The coalition have delayed the SG increases needed to get the contribution up to 12 per cent, the amount of superannuation guarantee that is generally agreed will be needed for decent retirements. They don't support women accruing super when on paid maternity leave, a vital component of closing the gender pay gap. They're trying to stop workers bargaining for their own default fund. They tried to dismantle the default system, aiding and abetting the for-profit retail super funds in securing workers' retirement savings—to the workers' detriment, I might add—all while maintaining the very generous superannuation tax breaks for the wealthy. This means that the wealthiest one per cent of Australians, who already receive twice as much taxpayer support for their retirement income as the poorest 10 per cent, will continue to do so. Meanwhile the taxes paid by waiters, childcare workers, truck drivers and shop assistants will be subsidising the superannuation of the wealthy.
Labor has a very proud track record when it comes to superannuation. It came from those visionaries Keating, Hawke and Kelty. We will continue to fight for a fairer superannuation system and a stronger one. We on this side understand its value. To quote the shadow minister, the member for Whitlam, our universal superannuation, which is like a sovereign wealth fund but owned by the people, not the government, 'has $3 trillion in funds invested, and Australian workers have amassed the fourth-largest pool of pension savings in the world, equal to 140 per cent of GDP'. Superannuation has helped transform Australia from a country that borrowed from the rest of the world to one with substantial savings of its own. Make no mistake, if the opponents of universal super win, the consequence will be the destruction of jobs, the crippling of economic growth, and increasing taxes and a less secure future.
The Prime Minister's inability to subdue the wreckers in his own ranks puts us all at risk. The economic woes and challenges we faced before the pandemic crisis have not gone away; they've simply become worse and we've had to face a whole lot more. The challenge of funding pensions for an ageing population with a structurally weak budget is still alive; in fact, it's become greater. In a post-COVID environment, now more than ever, we will need to have a huge pool of money available to invest in jobs and growing the economy; to invest in innovation and development for industries like manufacturing, construction, infrastructure and biosciences; and to invest in innovation in health care, aged care and disability services.
If the government had a real plan for superannuation, they would not be tinkering around the edges. They would make it easier for trustees to invest members' contributions for the benefit of the country. We need a strong superannuation system, buttressed by stable and certain policy, with a mandate to invest for the long term in the national interest.

COLLECTED DATA
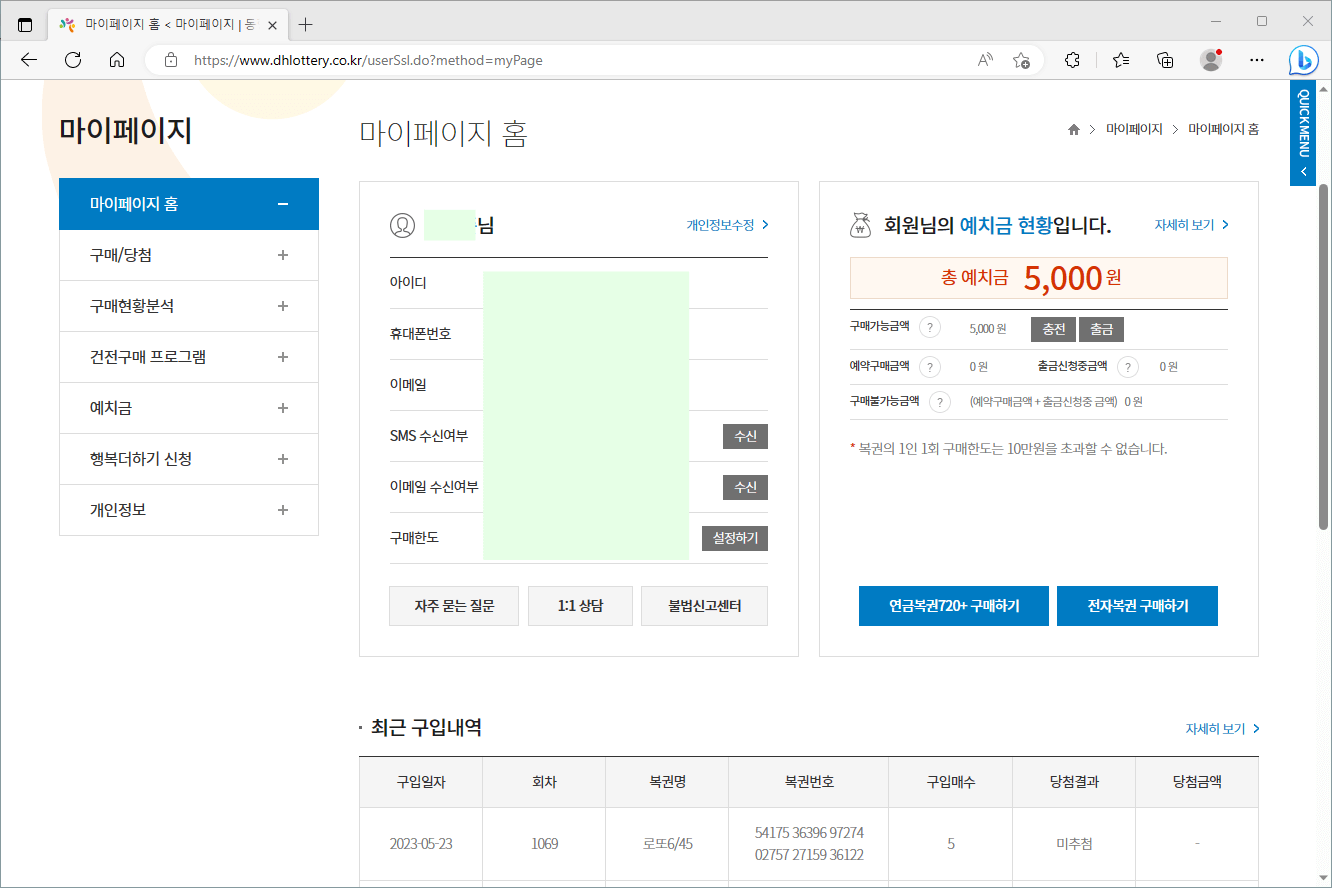Click the home icon in the breadcrumb
Viewport: 1332px width, 888px height.
[x=1073, y=128]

WORK REQUEST
Decide whether each statement below agrees with the superannuation text above: (a) The wealthiest one per cent of Australians get twice as much taxpayer support for retirement income as the poorest 10 per cent. (b) Universal superannuation has $2 trillion in funds invested. (c) Labor's superannuation record is credited to Keating, Hawke and Kelty. Answer yes or no for each, quoting the deciding words.

RESPONSE
(a) Yes: "who already receive twice as much taxpayer support for their retirement income as the poorest 10 per cent"
(b) No: "has $3 trillion in funds invested"
(c) Yes: "It came from those visionaries Keating, Hawke and Kelty."